I've been playing uke for about five years and yes, I'd definitely buy the 3C again. I love the look, the feel and the sound and as I mention in the guts of the review, bottom line price is not always the bottom line for me. Without getting too political, I believe Americans have become too accustomed to cheap imports (not just musical instruments) and it has gutted our economic base in many ways. I like to support American companies when I can and when it makes sense to do so.

I bought it from Elderly actually, now that you bring them up. I paid $1,299 back in March, if recall correctly. Definitely not cheap. However, I'm supporting an American company which pays workers in Nazareth, PA a good wage with benefits and in full compliance with health, safety, and environmental regulations. That means a lot to me and I put my money where my ideals are when I can.

Elderly is a great store.

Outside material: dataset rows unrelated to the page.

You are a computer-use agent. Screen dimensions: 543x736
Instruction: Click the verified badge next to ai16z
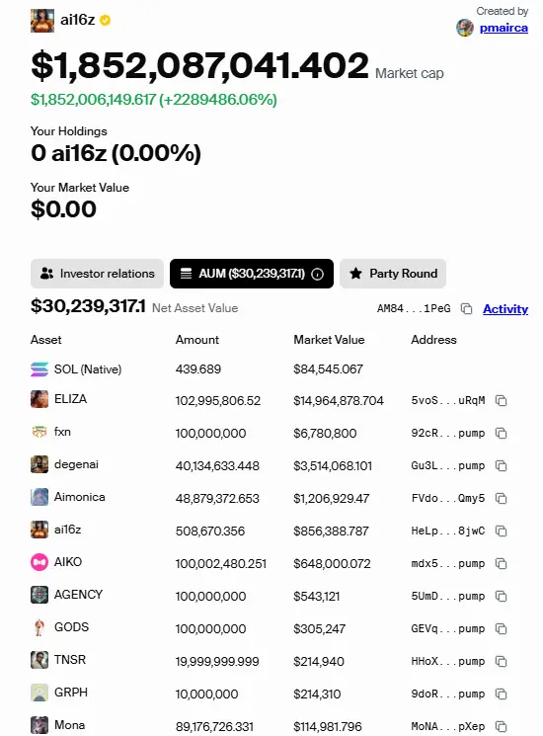[x=106, y=20]
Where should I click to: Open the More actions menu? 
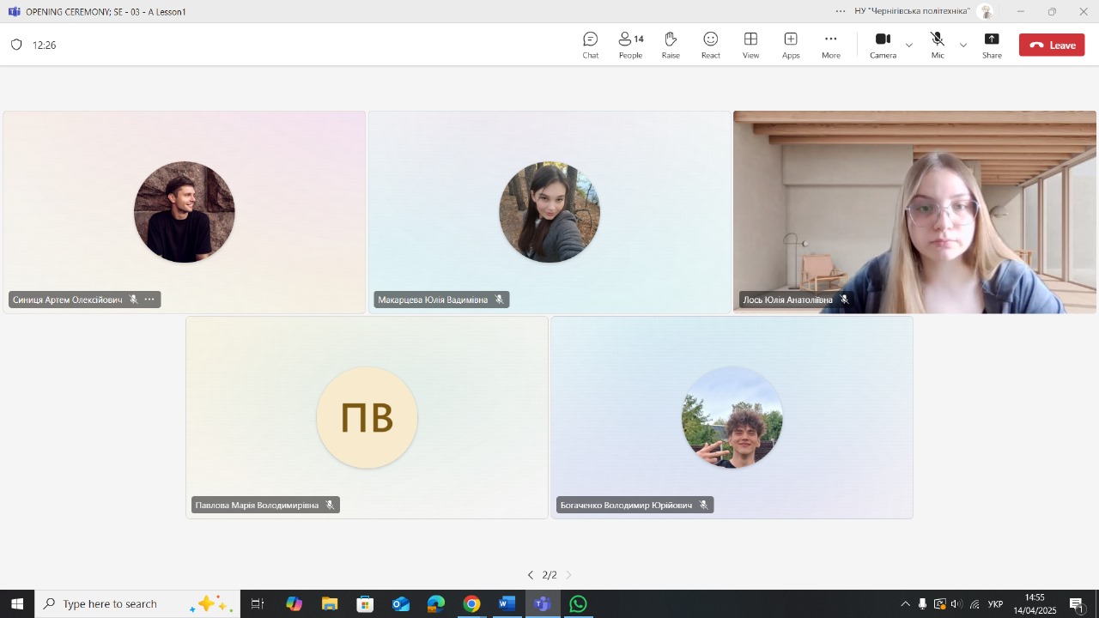pos(830,45)
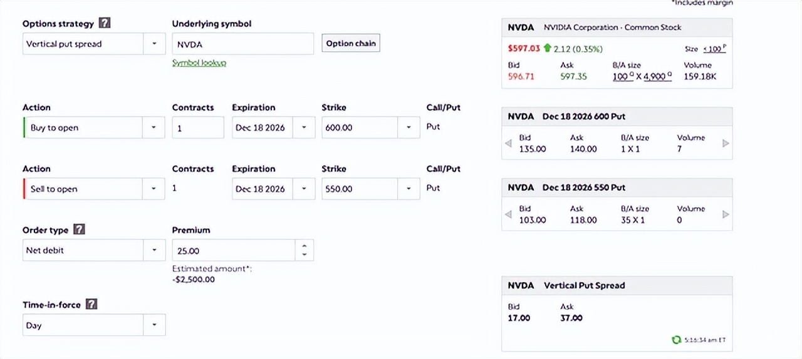The width and height of the screenshot is (802, 359).
Task: Open the Sell to open action dropdown
Action: click(x=94, y=189)
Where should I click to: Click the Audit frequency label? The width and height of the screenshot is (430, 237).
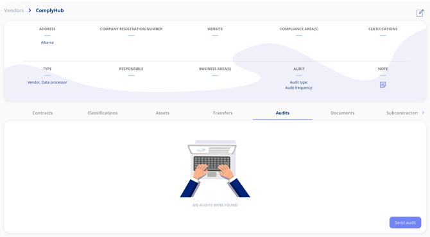(x=299, y=88)
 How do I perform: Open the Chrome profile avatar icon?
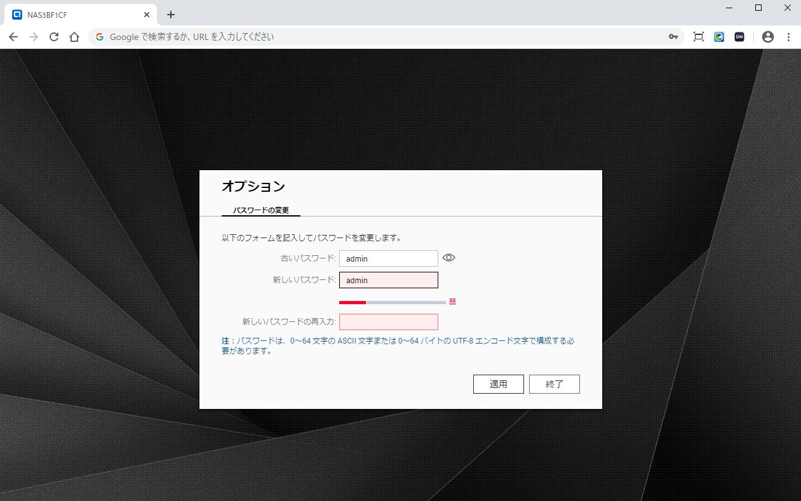(768, 37)
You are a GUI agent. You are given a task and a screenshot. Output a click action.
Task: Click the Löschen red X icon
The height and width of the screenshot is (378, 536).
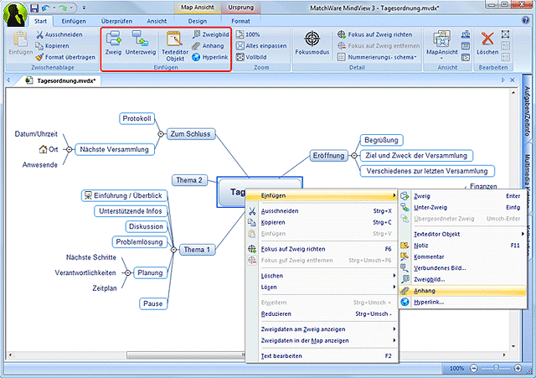(x=488, y=39)
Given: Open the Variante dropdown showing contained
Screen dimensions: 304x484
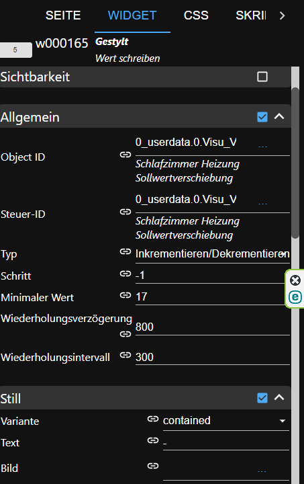Looking at the screenshot, I should pyautogui.click(x=225, y=421).
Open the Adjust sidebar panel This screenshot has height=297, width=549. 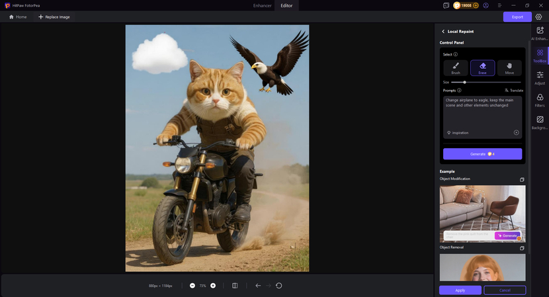[x=540, y=78]
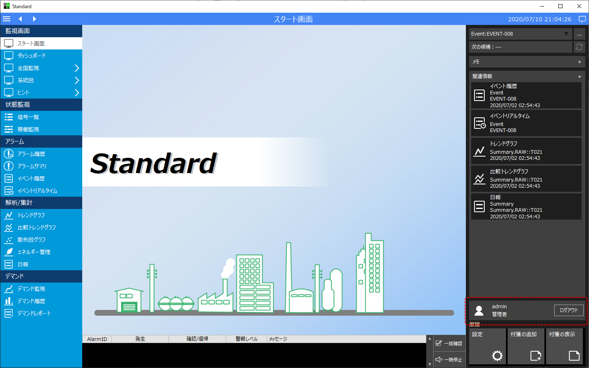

Since 2003, I've purchased three guitars and 3 ukes from them - this one, my Ko'Aloha soprano about five years ago and my wife's Ko'Aloha soprano six years ago.

lefty dan
08-25-2009, 04:48 PM
Herb, I feel the same way. I would and do buy American when ever I can.
I own a Martin HD-28 and I love it. So having said that I would guess the Martin Cherry uke would make me just as happy.
Thank you for the review and I will let you know if I buy something at Elderys this week.